EXCERPT TO READ
####
My journey into bread baking is far from over.  However, I have come across a recipe and method that has yielded exactly what I have been aiming for up to this point.

Big bubbly crumb – check

Chewy moist interior – check

Crisp and crackly crust – check

Nuanced and deep flavor – check

I shall continue to refine this recipe to my equipment and taste preference.  I will also delve back into the land of wild yeast and sourdough starters.

For now, though, my latest and greatest comes from the venerable Peter Reinhart via his book The Baker’s Apprentice.  It is also, as I’ve come to find out, featured in numerous other posts with slight variations across the blogosphere.  This is a great book providing me with some new and interesting information to take my bread onto the next level.  If you like to bake bread or want to bake bread, I would recommend this book to you.

So here it is:

Pain à l’Ancienne

Flour, Salt, Yeast

Flour, Salt, Yeast

27 oz  Bread Flour (I mistakingly used an Organic All-Purpose flour from the bulk bin at Whole Foods instead.  I really like the flavor of the finished bread so I’ve kept using that flour in place of or for at least half of the called for bread flour.)

.6 oz Kosher Salt

.2 oz Instant Yeast

19-24 oz  Cold Water (I usually use 20 ounces)

The evening before you plan to bake:

Weigh out the water in a quart measuring cup, then add some ice.  8 cubes?

In a medium bowl combine flour, salt, and yeast.  Then, add 20 ounces of water.  Stir it around to combine.  When you’ve got a dough ball of sorts (it is a wet dough), continue to stir/fold for another few minutes.  I think of it as kneading with a spoon.  You’re looking for the dough to more or less easily pull away from the sides of the bowl when you’re stirring it.  It will stick to the bottom.  If the dough is not coming away from the sides add a bit more flour and work it in so that it is a little less sticky.  In the unlikely event that  your dough forms a non-sticky ball that holds its shape really well, add more water, a couple tablespoons at a time.

Spray another medium/large bowl with a cooking spray or rub with a little olive oil.  Transfer the dough to this bowl and spray the top of it or if using oil, you can attempt to roll it around or just not worry about it.  Cover the bowl with plastic wrap and refrigerate over night.

Ready to Refrigerate Over Night

Ready to Refrigerate Over Night

The next morning, remove the dough from the refrigerator.  It might have puffed slightly.  Let it rest at room temperature for 2-4 hours to take out the chill and allow the dough to swell to about double it’s pre-refrigerated volume.

Ready to proceed to the next step?  Then, position your bread stone and a pan for a steam bath in your oven.  Preheat it to at least 500F, if your oven goes higher then feel free to preheat as hot as 550F.  My oven goes to 525, so that’s where I charge it.
####
DATA LINES
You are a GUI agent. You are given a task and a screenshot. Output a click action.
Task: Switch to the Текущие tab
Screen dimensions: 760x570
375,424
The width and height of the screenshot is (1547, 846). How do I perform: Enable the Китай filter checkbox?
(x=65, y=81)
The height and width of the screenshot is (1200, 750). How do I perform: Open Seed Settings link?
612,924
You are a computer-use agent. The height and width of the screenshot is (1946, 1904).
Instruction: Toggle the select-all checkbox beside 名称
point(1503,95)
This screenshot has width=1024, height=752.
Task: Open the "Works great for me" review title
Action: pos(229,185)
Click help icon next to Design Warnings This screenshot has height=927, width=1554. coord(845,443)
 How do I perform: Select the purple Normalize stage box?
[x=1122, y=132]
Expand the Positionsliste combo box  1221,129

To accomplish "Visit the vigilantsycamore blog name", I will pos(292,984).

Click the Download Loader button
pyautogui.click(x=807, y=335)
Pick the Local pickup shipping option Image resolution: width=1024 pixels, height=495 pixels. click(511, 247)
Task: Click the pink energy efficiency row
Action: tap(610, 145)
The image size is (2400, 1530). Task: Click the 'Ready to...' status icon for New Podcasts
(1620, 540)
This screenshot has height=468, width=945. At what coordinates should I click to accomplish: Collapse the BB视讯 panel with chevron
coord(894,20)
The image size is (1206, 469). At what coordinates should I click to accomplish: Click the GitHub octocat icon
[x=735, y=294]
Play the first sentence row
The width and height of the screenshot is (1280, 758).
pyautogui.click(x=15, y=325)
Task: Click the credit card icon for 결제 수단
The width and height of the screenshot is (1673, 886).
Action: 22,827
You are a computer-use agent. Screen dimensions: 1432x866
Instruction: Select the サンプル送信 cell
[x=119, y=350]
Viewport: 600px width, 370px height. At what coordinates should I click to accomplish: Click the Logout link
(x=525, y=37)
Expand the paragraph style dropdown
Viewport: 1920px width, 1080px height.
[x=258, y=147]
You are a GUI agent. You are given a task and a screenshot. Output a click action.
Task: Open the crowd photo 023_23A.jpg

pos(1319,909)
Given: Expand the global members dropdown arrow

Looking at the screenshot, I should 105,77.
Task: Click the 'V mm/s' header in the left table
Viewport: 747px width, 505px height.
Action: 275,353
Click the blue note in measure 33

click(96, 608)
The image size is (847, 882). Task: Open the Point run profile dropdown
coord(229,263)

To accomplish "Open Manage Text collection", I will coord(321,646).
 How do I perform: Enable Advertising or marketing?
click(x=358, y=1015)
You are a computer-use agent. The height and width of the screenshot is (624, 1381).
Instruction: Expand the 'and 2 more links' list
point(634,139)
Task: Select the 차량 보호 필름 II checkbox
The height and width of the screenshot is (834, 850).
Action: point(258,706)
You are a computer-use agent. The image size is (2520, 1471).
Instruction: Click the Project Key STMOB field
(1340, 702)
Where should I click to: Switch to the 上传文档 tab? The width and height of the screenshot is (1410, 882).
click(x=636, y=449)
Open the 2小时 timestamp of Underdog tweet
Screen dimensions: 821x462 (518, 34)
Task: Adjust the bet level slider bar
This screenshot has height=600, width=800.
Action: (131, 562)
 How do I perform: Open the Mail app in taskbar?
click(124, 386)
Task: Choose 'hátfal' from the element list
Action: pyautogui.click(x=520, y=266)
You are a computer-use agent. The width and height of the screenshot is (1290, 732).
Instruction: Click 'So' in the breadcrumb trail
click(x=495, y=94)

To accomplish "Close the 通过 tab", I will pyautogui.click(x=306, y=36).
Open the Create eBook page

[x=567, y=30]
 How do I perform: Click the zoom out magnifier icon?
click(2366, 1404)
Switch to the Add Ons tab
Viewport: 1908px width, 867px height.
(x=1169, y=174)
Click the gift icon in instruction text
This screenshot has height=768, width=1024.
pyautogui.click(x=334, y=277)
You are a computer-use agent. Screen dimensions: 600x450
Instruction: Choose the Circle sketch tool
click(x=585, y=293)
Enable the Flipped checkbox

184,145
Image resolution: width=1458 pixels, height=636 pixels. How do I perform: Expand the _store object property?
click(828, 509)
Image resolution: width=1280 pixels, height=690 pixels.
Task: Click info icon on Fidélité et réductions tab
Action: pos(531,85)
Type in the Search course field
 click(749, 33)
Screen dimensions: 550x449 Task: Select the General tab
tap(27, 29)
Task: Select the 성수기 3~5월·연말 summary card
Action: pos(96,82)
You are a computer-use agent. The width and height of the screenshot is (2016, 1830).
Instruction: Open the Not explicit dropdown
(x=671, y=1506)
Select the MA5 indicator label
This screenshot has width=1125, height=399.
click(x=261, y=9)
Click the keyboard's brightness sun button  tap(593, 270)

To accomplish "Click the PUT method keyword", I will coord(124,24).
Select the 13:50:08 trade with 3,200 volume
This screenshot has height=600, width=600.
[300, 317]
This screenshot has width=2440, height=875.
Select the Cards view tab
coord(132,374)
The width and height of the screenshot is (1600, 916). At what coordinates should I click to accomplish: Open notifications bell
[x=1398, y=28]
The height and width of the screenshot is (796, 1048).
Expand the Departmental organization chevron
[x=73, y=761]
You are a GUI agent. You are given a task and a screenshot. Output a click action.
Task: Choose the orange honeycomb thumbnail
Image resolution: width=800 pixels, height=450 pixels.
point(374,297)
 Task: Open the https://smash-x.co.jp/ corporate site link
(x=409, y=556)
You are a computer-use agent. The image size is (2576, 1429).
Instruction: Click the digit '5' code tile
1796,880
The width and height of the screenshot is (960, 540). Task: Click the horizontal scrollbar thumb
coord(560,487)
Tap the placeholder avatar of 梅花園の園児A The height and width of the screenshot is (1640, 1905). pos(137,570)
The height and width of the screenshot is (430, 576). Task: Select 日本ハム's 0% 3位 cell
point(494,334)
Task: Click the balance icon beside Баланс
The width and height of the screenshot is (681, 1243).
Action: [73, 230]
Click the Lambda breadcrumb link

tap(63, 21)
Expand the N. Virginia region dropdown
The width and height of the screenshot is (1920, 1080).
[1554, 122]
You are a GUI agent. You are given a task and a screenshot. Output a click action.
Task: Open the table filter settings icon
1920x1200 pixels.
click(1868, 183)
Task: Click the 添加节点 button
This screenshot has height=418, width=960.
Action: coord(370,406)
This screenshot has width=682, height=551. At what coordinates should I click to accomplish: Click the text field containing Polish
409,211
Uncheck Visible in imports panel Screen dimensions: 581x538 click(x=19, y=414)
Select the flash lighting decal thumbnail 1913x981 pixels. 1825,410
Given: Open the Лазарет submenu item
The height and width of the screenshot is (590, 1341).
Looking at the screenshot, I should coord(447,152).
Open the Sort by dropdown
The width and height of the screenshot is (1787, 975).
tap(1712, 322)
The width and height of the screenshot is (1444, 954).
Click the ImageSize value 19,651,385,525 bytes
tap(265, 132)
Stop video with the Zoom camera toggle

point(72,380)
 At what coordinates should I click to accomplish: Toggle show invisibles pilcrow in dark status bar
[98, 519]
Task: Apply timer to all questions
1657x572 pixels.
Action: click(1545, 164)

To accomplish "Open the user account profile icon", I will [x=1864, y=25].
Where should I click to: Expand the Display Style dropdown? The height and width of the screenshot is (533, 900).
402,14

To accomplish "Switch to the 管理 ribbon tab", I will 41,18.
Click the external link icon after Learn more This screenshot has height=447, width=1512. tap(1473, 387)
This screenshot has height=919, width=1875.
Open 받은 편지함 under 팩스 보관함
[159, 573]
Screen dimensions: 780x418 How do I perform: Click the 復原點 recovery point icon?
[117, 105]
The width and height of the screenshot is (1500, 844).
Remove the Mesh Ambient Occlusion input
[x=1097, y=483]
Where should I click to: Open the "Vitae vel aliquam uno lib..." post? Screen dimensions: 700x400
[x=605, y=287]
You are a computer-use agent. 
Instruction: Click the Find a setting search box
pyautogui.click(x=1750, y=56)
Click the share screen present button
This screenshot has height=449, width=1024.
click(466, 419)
####
TASKS
1. Rewrite the paragraph in the bread recipe that begins "In a medium bowl combine flour, salt, and yeast" as a short list of steps, keeping its main facts.
2. Translate this sentence from the bread recipe into Spanish: "Cover the bowl with plastic wrap and refrigerate over night."
3. According to the bread recipe, how long should the dough rest at room temperature after it comes out of the refrigerator the next morning?
The records have no role in this work.

TASK SOLUTIONS
1.
- Combine the flour, salt, and yeast in a medium bowl, then add 20 ounces of water and stir.
- Once a rough, wet dough ball forms, keep stirring and folding for a few more minutes, like kneading with a spoon.
- The dough should pull away from the sides of the bowl fairly easily while sticking to the bottom.
- If it doesn't come away from the sides, work in a bit more flour.
- If it forms a non-sticky ball that holds its shape well, add water a couple of tablespoons at a time.

2. Cubra el tazón con film plástico y refrigérelo durante la noche.

3. It should rest for 2 to 4 hours.